_Passage_
St. Leonard's Church, Toronto,
Ontario September 27, 1996
Address by Bishop Michael Ingham
Diocese of New Westminster,
Vancouver, British Columbia
Three years ago, in July 1993, we held a debate in Vancouver between
John Stott and Bishop Spong. It was held in the Cathedral on a hot summer's
night and about 1400 people came. We turned 300 away at the door.
It was an amazing evening. Both men spoke passionately and persuasively.
They spoke with an evident measure of respect for each other. But what
they described were two fundamentally different understandings of human
sexuality, human freedom, the interpretation of Scripture, and indeed the
Gospel itself, and they were applauded by two quite different sections
of the audience.
Two things became clear to me that night: first, what a marvellous thing
the Anglican Church is that we can hold together such diverse and opposite
viewpoints within both our members and our leaders. Many of us remain in
good relationship with each other despite disagreement on these fundamental
issues. And second, what a huge gulf divides our church in its understanding
of human sexuality.
I welcome therefore Bishop Finlay's appeal to us to build bridges of
understanding. I have lived on both sides of this gulf at one time or another,
and I understand some of its depth and its difficulty. But in the last
few years I have moved over from one side to the other. I no longer believe
some of the things I once did. What I want to offer tonight, hopefully
by way of a bridge, is some personal reflections and some reasons for changing
my mind.
For the greater part of my life I have believed that God has ordained
the sexual act for men and women alone. For the greater part of my life
I have believed that all forms of same-sex relationship are a distortion
of the biblical ideal of marriage; that marriage is for men and women;
that marriage is for life; that in the absence of marriage one should remain
celibate; and that even if these ideals are difficult to live up to, they
nevertheless represent a high and noble Christian ideal, and are the revealed
will of God.
I thought that when you reached the really advanced levels of Christian
faith you had to renounce sexuality altogether, that genuine faith required
giving up the flesh, or as much of it as you possibly could, so you could
lead a truly spiritual life. When I was a teenager, I thought that would
probably happen when I was about forty. Today I've given up hope.
My study of Scripture, and twenty years of pastoral work among all sorts
and conditions of people, has led me in another direction. I still believe
the Christian life means choosing the harder path of self-discipline and
self-sacrifice over the easier path of following our selfish instincts.
And I still believe that sexual relationships between people are profoundly
sacramental, that is, an outward and visible sign of an inward and spiritual
grace that connects people with each other at the deepest core of their
being.

_What is asked_
Would you copy the address word for word, from "I thought that when" up to and including "given up hope."?

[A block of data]
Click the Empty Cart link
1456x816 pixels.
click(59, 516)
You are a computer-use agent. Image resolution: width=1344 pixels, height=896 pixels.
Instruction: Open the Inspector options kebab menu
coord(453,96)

_Result of the task_
I thought that when you reached the really advanced levels of Christian
faith you had to renounce sexuality altogether, that genuine faith required
giving up the flesh, or as much of it as you possibly could, so you could
lead a truly spiritual life. When I was a teenager, I thought that would
probably happen when I was about forty. Today I've given up hope.